Borrowing options needed as disposable incomes drop

A fall in disposable incomes means homeowners may start to look at their borrowing options to pay for purchases their savings would otherwise have covered.

The rapid withdrawal of products in the first charge mortgage market and subsequent repricing of rates, coupled with the cost-of-living crisis, will see a significant reduction in the disposable income of millions of homeowners coming to the end of their fixed-rate mortgages.

At the start of September, prior to the market turmoil, UK Finance warned in its Q2 Household Finance Review, that 1.3 million homeowners set to refinance this year would face an 11% reduction in their disposable income – a figure that will be considerably more now.

There is already evidence that some borrowers are cutting down on their spending. Nationwide’s Spending Report showed overall spending in August – usually one of the biggest months in the year for spending – totalled just over £8.3bn, down 1% on July. Given the expected rise in outgoings for some borrowers, this could fall further.

The need and desire to buy and pay for items such as cars, weddings and even holidays remains however, particularly for prime borrowers, and when faced with a lack of savings, they could look to other finance options.

### Extracted records
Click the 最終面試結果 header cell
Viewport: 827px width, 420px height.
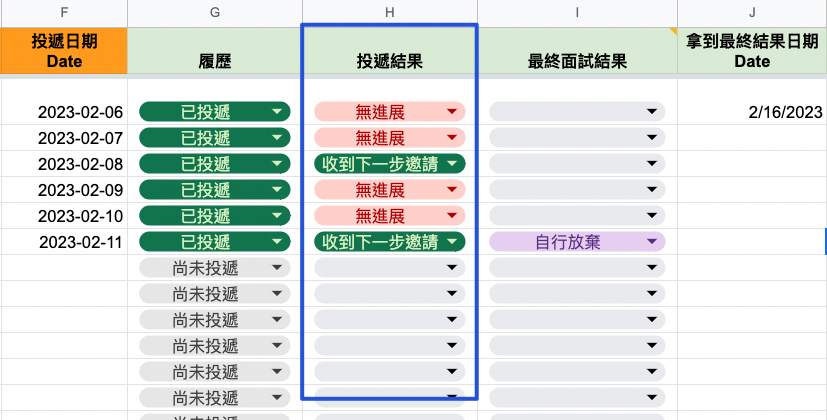[x=577, y=61]
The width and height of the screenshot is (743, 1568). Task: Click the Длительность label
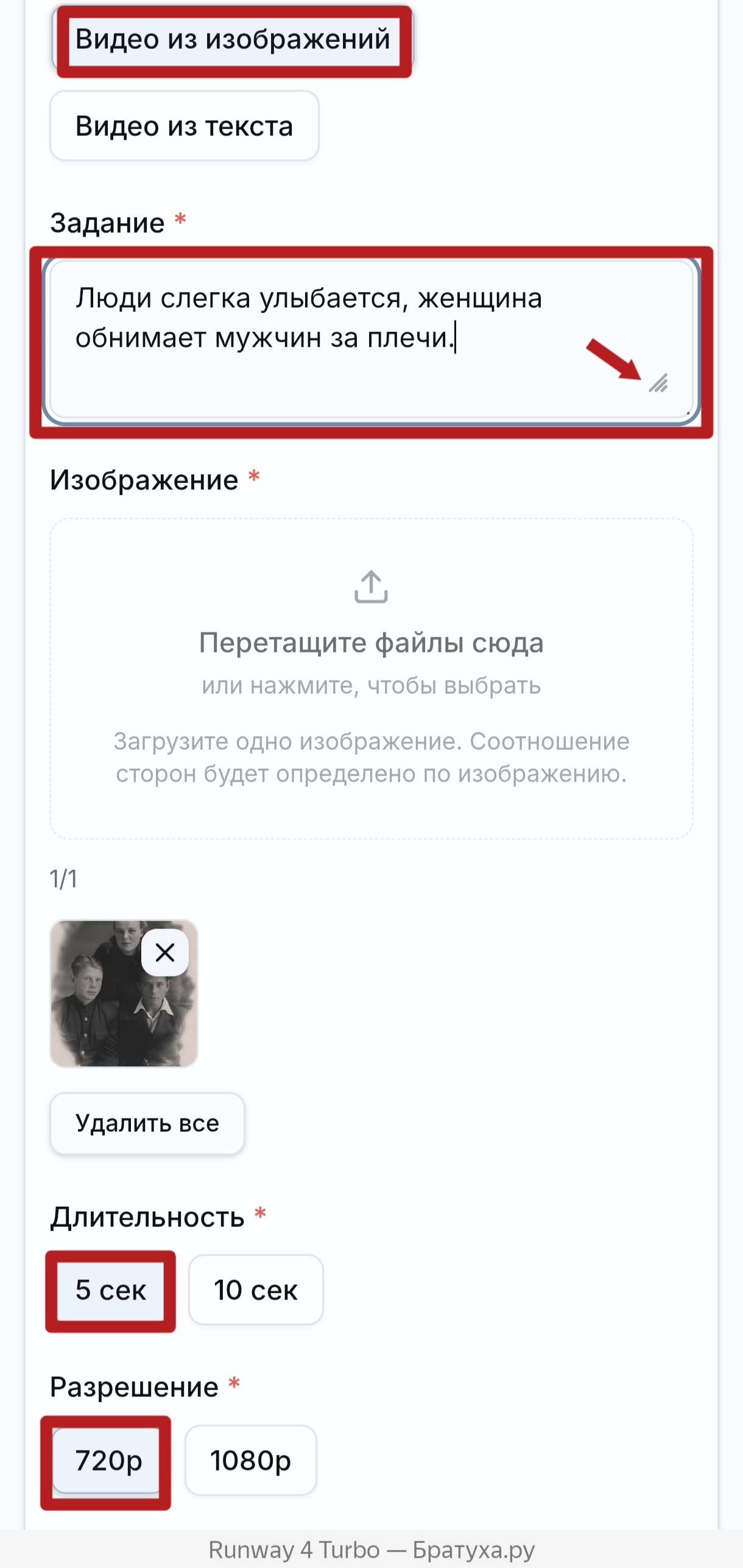[x=147, y=1217]
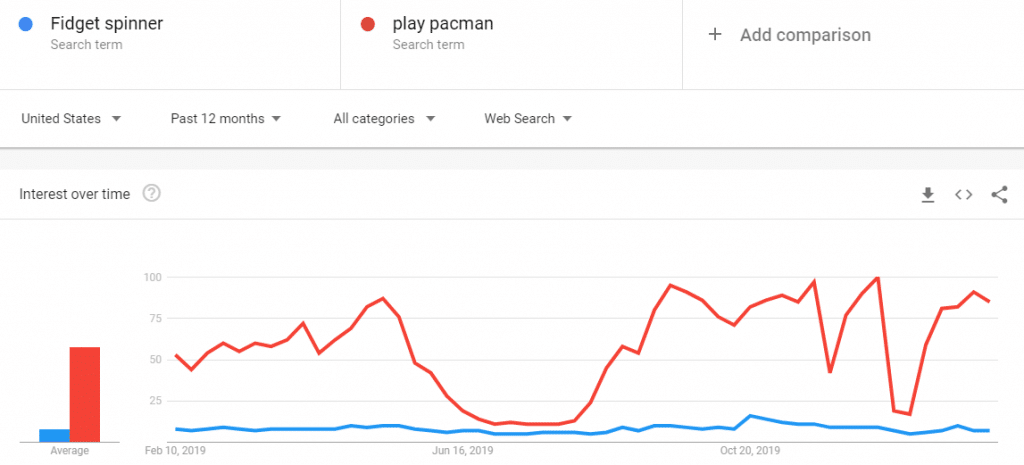The width and height of the screenshot is (1024, 465).
Task: Edit the play pacman search term
Action: [x=443, y=24]
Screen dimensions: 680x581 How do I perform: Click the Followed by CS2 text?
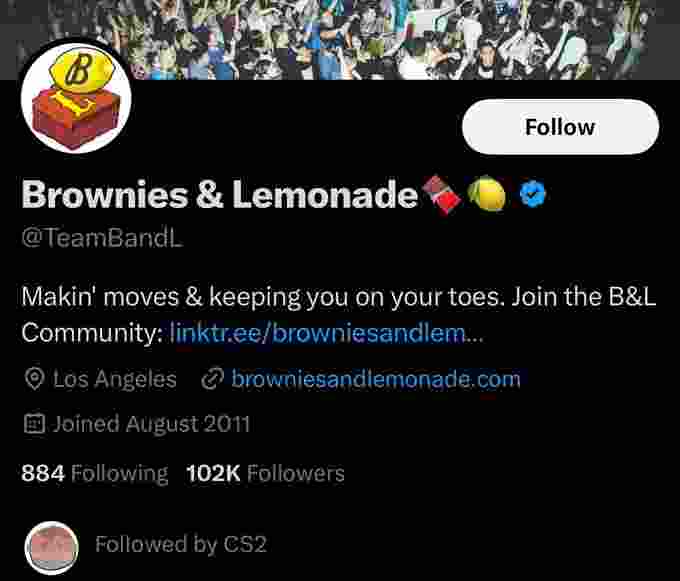point(180,544)
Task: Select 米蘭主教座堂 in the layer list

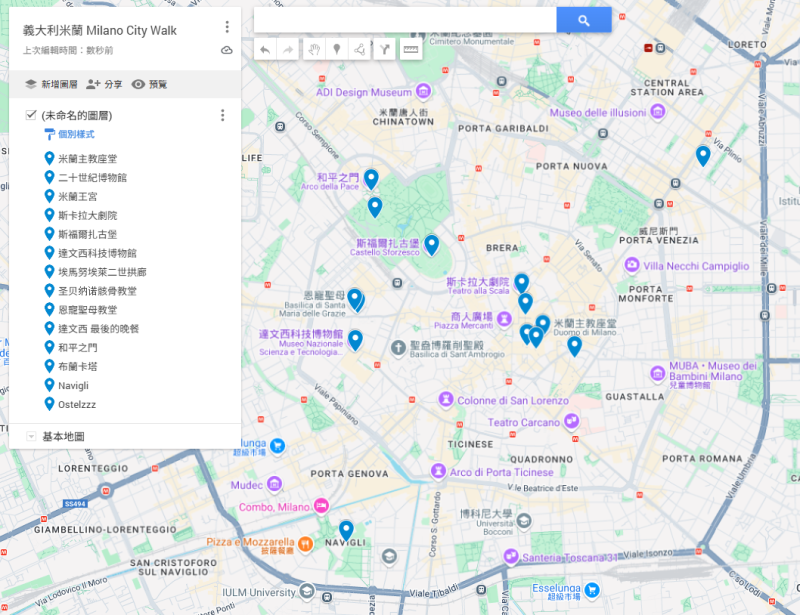Action: click(87, 158)
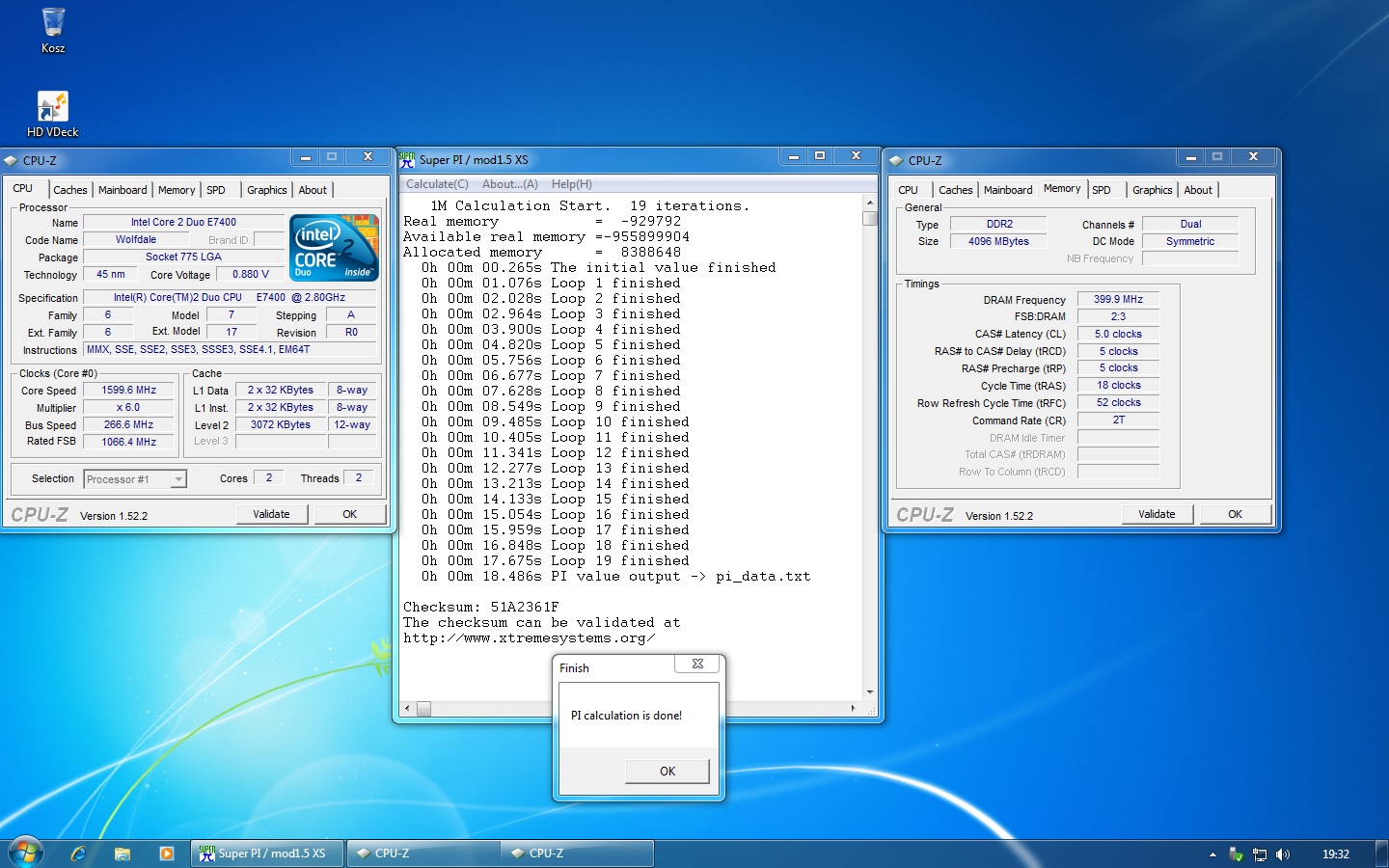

### Exercise details
Set down the full text of the passage on borrowing options and falling disposable incomes, word for word.

### Reply to the task
Borrowing options needed as disposable incomes drop

A fall in disposable incomes means homeowners may start to look at their borrowing options to pay for purchases their savings would otherwise have covered.

The rapid withdrawal of products in the first charge mortgage market and subsequent repricing of rates, coupled with the cost-of-living crisis, will see a significant reduction in the disposable income of millions of homeowners coming to the end of their fixed-rate mortgages.

At the start of September, prior to the market turmoil, UK Finance warned in its Q2 Household Finance Review, that 1.3 million homeowners set to refinance this year would face an 11% reduction in their disposable income – a figure that will be considerably more now.

There is already evidence that some borrowers are cutting down on their spending. Nationwide’s Spending Report showed overall spending in August – usually one of the biggest months in the year for spending – totalled just over £8.3bn, down 1% on July. Given the expected rise in outgoings for some borrowers, this could fall further.

The need and desire to buy and pay for items such as cars, weddings and even holidays remains however, particularly for prime borrowers, and when faced with a lack of savings, they could look to other finance options.